La foi des croyants, la foi chrétienne se vit « dans le siècle », elle affirme la vérité de Dieu, la Vérité en Dieu mais elle ne se sépare jamais du doute, des angoisses, du tourment du mal.
Lorsque le philosophe J. Derrida, l’historien de la tradition chrétienne Michel de Certeau, substituent à l’autorité des vérités de leurs disciplines, à l’affirmation et à la force de leurs convictions le « Je ne sais pas » ou la « faiblesse de croire », ils témoignent d’une impuissance à cerner l’Absolu, mais dans le même temps, ils prouvent leurs capacités à dialoguer, à s’effacer pour laisser place à l’autre, à l’autre homme baigné dans la même recherche et la même incertitude. Cette reconnaissance n’est-elle pas la condition pour ensemble créer un monde de paix, un monde où Dieu se révèle sous des noms différents, où « Dieu apparaît quand il a disparu dans l’angoisse du doute » (12) ?
Christiane Giraud-Barra
1. Augustin, Les Confessions, Livre X, chap. VI.

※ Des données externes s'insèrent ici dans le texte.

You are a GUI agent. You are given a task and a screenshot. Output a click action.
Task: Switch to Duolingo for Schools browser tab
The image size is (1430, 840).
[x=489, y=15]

2. Paul Tillich, Le courage d’être, Ed. Cerf-Labor et Fides-Presses de l’Université Laval.
3. Jacques Derrida, Saint Augustin, Des Confessions, Ed. L’autre pensée – Stock, p. 84 : « Si je savais, je dirais que je suis athée ou que je ne le suis pas, mais je ne sais pas. Je ne sais pas pour les raisons que j’essaie d’explorer depuis des années et des années. Cela dépend de ce que nomme le nom de Dieu ».
4. Jacques Derrida, Foi et Savoir, Ed Point-Essais
5. La question du Nom : « La question de Dieu est la question du Nom », p. 81.
6. John de Caputo, « Verser des larmes au-delà de l'être » : Derrida et la confession de la prière », dans l'ouvrage cité n. 3, p. 184 sq.
7. Ibid., p. 185 : « Les prières envoyées comme des soupirs, au-delà de l'être, de la vérité et du savoir ».
8. Michel de Certeau, La faiblesse de croire, Introduction par Luce Giard, Ed collection Esprit /Seuil
9. Ibid.
10. Luce Giard, ibid. : « L'appartenance (chrétienne) revendiquée devait sans cesse être mise à l'épreuve du discernement d'un groupe »
11. Il s'agit de la reprise de la célèbre affirmation de Thérèse de Lisieux.
12. Paul Tillich, Le courage d’être, Ed. Cerf-Labor et Fides-Presses de l’Université Laval, p. 150.